WATCH: Montreal police ordered to pay young black Lachine man $17,000 for abusive arrest

The Quebec Human Rights Commission has ordered Montreal police to pay a young Lachine man $17,000 for an abusive arrest and racial profiling in an incident dating back eight years when he was 15.

In February 2009, Victor Whyte was in LaSalle getting on an STM bus with friends by the back door, a common practice when there were long lineups to board. They had just been told by staff at a McDonald's to leave because they were too noisy. Whyte said police on site told the youths anyone who didn't get on the bus would be arrested.

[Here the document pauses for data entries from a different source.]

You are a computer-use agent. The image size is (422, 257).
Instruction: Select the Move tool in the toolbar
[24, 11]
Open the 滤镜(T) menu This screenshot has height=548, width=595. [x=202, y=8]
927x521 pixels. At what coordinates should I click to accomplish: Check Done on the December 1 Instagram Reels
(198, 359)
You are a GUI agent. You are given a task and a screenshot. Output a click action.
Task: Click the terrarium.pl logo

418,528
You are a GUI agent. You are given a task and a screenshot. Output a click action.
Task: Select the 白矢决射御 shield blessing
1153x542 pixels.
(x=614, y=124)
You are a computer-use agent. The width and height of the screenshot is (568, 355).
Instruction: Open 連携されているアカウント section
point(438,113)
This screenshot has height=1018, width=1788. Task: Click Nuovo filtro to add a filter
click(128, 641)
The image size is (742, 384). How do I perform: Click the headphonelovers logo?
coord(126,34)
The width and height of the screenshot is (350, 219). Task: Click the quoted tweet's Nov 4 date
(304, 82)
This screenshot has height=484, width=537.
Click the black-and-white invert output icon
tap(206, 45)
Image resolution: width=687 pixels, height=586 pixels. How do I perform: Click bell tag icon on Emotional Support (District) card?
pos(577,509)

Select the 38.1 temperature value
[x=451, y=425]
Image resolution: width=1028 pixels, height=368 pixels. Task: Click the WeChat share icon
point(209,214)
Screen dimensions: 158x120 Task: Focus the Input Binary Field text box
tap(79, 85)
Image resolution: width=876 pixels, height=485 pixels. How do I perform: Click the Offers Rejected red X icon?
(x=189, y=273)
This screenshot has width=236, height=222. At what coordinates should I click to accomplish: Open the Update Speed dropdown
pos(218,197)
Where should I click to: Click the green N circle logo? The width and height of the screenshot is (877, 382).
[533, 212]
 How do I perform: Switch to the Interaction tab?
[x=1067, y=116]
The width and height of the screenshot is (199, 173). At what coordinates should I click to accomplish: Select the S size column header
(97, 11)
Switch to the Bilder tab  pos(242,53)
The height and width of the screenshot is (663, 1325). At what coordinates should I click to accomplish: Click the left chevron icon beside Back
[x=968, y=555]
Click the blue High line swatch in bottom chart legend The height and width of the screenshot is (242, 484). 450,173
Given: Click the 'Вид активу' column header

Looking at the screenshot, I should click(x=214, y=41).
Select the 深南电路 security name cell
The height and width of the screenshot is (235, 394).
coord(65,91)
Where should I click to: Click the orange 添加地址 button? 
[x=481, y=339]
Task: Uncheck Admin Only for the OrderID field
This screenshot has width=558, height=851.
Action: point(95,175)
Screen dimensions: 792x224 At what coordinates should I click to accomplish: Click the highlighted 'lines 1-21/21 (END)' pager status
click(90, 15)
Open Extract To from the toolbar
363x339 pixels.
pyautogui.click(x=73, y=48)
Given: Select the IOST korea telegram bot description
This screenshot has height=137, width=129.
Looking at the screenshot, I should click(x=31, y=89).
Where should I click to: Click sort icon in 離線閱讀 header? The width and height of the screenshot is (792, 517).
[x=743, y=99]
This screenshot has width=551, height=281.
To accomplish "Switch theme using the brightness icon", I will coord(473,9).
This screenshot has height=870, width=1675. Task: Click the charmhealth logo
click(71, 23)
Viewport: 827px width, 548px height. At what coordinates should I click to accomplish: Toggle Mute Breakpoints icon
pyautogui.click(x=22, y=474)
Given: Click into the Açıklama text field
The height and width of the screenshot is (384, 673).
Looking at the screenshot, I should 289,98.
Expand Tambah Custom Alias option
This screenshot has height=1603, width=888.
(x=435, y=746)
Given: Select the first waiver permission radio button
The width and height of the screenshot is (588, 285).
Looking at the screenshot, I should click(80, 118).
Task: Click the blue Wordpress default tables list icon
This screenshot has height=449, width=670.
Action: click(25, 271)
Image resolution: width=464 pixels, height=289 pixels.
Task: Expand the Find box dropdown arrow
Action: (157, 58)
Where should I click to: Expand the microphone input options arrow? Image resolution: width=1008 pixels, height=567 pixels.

Whyte said without warning, police violently grabbed him off the bus, threw him to the ground, handcuffed him, dragged him to a police cruiser, and threw him once more to the ground where Whyte said one officer put a knee on his chest to keep him down. 

Whyte was given a $118 ticket for boarding a bus without paying and charged with obstruction of justice. He was acquitted of that charge after a court case that lasted more than two years. Whyte can't talk about the incident without getting emotional and wiping tears from his eyes.

"It impacted me hard, and now I'm still (shaken) by it.  It's very sad. It robbed me of my youth." said Whyte at a news conference.

Whyte said the incident prompted bouts of depression and mistrust of police. 

"I look at them as another gang that has more rights to do anything to anybody and get away with it," said Whyte.

The Center for Research-Action on Race Relations (CRARR) helped Whyte with the case and is also preparing another in which Whyte, now 24, alleges he was a victim of an alleged "driving while black" incident with police just a few weeks ago. Whyte disputes the claim he didn't have the proper registration papers.

"A case like this can practically ruin you, create long-term financial as well psychological consequences. Think of people, not even the middle class, these are working class people, it's very painful," said Fo Niemi, executive director of CRARR.

Whyte said he's happy the ruling went his way but his fight isn't over. CRARR said Montreal police have not responded to the commission's order so the case will head to the Quebec Human Rights Tribunal.